━━ Input

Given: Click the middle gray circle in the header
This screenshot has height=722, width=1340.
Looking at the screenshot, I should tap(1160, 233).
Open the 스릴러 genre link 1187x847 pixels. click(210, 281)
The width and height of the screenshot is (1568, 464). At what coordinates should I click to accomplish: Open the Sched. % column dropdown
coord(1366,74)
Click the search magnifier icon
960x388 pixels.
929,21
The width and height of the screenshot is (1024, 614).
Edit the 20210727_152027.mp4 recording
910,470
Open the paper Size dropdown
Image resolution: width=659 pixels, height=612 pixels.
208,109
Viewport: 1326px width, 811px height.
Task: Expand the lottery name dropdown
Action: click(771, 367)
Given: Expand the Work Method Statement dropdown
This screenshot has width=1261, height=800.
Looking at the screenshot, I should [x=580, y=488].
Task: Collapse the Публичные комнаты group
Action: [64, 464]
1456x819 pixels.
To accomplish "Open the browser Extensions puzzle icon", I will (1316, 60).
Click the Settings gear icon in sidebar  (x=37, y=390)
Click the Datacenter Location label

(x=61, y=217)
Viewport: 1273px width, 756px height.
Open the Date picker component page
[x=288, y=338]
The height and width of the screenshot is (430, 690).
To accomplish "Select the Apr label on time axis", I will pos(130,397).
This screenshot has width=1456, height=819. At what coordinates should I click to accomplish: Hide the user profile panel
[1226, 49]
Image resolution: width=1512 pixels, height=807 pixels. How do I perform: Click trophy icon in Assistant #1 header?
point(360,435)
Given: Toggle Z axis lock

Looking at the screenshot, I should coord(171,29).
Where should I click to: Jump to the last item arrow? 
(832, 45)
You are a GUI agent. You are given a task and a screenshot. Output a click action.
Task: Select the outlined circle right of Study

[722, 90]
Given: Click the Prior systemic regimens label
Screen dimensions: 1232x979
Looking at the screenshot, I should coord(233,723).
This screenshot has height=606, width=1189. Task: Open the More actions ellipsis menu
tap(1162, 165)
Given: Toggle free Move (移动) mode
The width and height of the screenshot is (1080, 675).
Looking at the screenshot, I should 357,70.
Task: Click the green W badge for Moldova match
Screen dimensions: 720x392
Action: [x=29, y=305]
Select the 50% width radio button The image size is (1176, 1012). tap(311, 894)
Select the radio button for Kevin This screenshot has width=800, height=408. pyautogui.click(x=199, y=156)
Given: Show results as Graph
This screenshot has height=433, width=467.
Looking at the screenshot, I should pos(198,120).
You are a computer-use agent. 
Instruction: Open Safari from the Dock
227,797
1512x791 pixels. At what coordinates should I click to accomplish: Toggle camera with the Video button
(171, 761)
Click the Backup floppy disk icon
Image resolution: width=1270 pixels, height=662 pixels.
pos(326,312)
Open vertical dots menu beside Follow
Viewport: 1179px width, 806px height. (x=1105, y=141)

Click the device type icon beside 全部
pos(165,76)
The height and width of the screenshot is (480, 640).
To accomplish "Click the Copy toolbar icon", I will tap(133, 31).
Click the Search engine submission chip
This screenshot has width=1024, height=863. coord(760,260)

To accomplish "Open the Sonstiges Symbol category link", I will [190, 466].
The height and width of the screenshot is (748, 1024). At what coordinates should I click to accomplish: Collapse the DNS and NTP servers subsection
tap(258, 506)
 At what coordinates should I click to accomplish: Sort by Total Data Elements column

━━━━

--- What you will do ---
Which lines of the material above contain the word "Toggle"? Pick out each one and copy it in full.

--- Written solution ---
Given: Toggle Z axis lock
Given: Toggle free Move (移动) mode
1512x791 pixels. At what coordinates should I click to accomplish: Toggle camera with the Video button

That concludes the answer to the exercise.